Oleh: Zahra Aulia
Aktivis Dakwah Kampus dan Member Akademi Menulis Kreatif
Pernikahan yang berawal dari kehamilan diluar nikah sudah menjadi hal yang lumrah di masyarakat,bahkan itu menjadi langganan tiap tahun, bulan bahkan minggu. Begitu pun pernikahan yang baru-baru terjadi di kamp pengungsian Palu. Gadis yang bernama Dini (nama samaran) mengaku terpaksa menikah di usia yang masih dini (17 thn) karena hamil di luar nikah. (Kompas.com, 26/07/2019 ). kemudian yang lebih parah lagi adalah kasus remaja di Balikpapan yang tega membunuh bayinya dengan alasan belum siap menikah. (okezone.com, 28/07/2019)
Rata-rata yang terlibat dalam kasus demikian adalah generasi muda. Generasi yang seharusnya menjadi garda terdepan yang membawa perubahan bagi agama dan negara, namun pada kenyataanya harapan tak sesuai dengan realita. Generasi muda sudah terpapar pergaulan bebas hingga melahirkan kriminalitas lainnya dan bahkan krisis moralitas dan tanggungjawab.
Di usia yang belia harusnya menjadi seorang yang berpengaruh bagi umat bukan malah menjadi sumber masalah bagi umat. Penyebab dari semua ini tentu tidak terlepas dari didikan orang tua, pendidikan di sekolah, lingkungan dan masyarakat serta sistem aturan kehidupan yang ada.

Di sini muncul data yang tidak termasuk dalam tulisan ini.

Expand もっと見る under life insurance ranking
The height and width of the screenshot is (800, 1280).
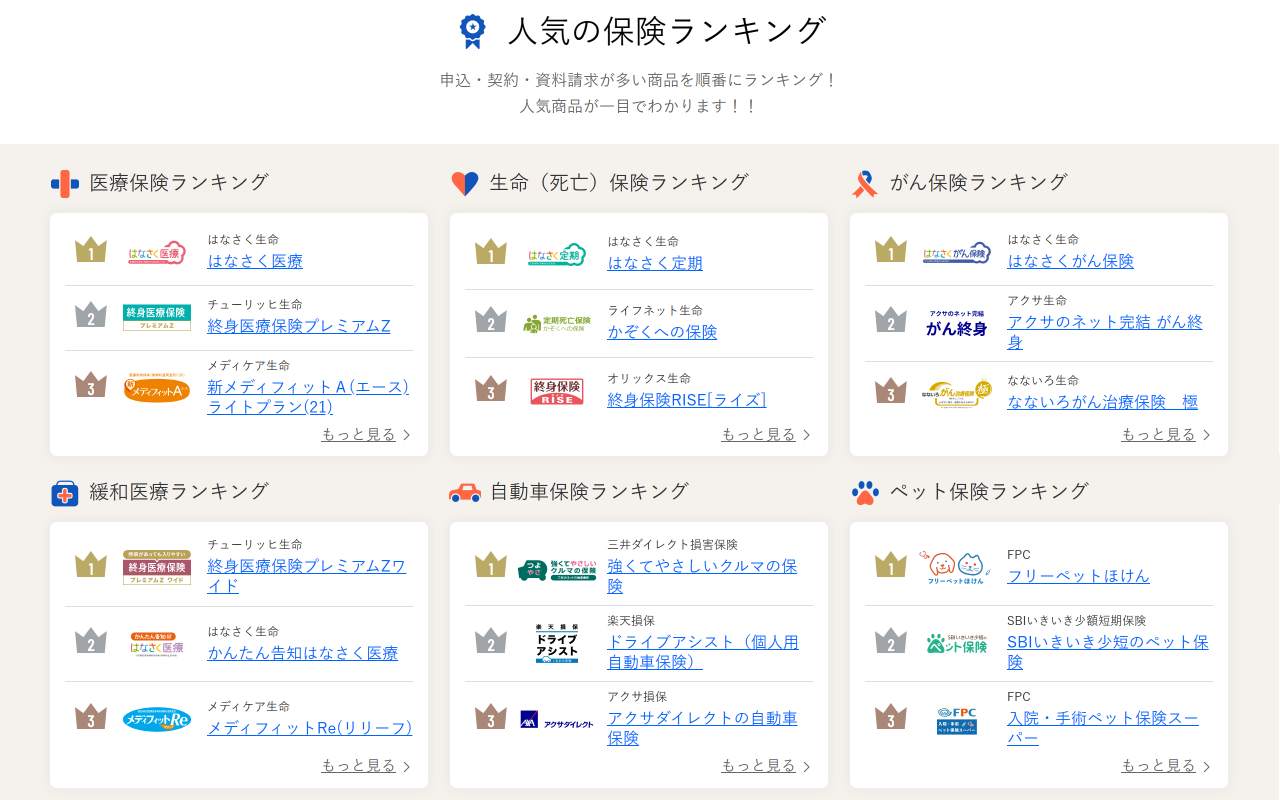(766, 435)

Pertama, pendidikan dari orang tua merupakan pondasi utama bagi anak-anak. Peran ibu yang menjadi madrasah pertama bagi anak-anaknya dan juga tidak lepas dari peran ayah yang akan mendidik dan mendampingi serta menafkahi anak-anaknya dengan rizki yang halal. Namun, realita yang ada orang tua tidak fokus membentuk kepribadian anak-anaknya tetapi sibuk dengan karir dan pekerjaan yang mereka miliki hingga anak-anak pun diserahkan kepada tempat penitipan anak dan tak segan-segan menyerahkan sepenuhnya ke sekolah untuk membentuk pribadi anak-anak mereka. Sungguh sebuah ironi.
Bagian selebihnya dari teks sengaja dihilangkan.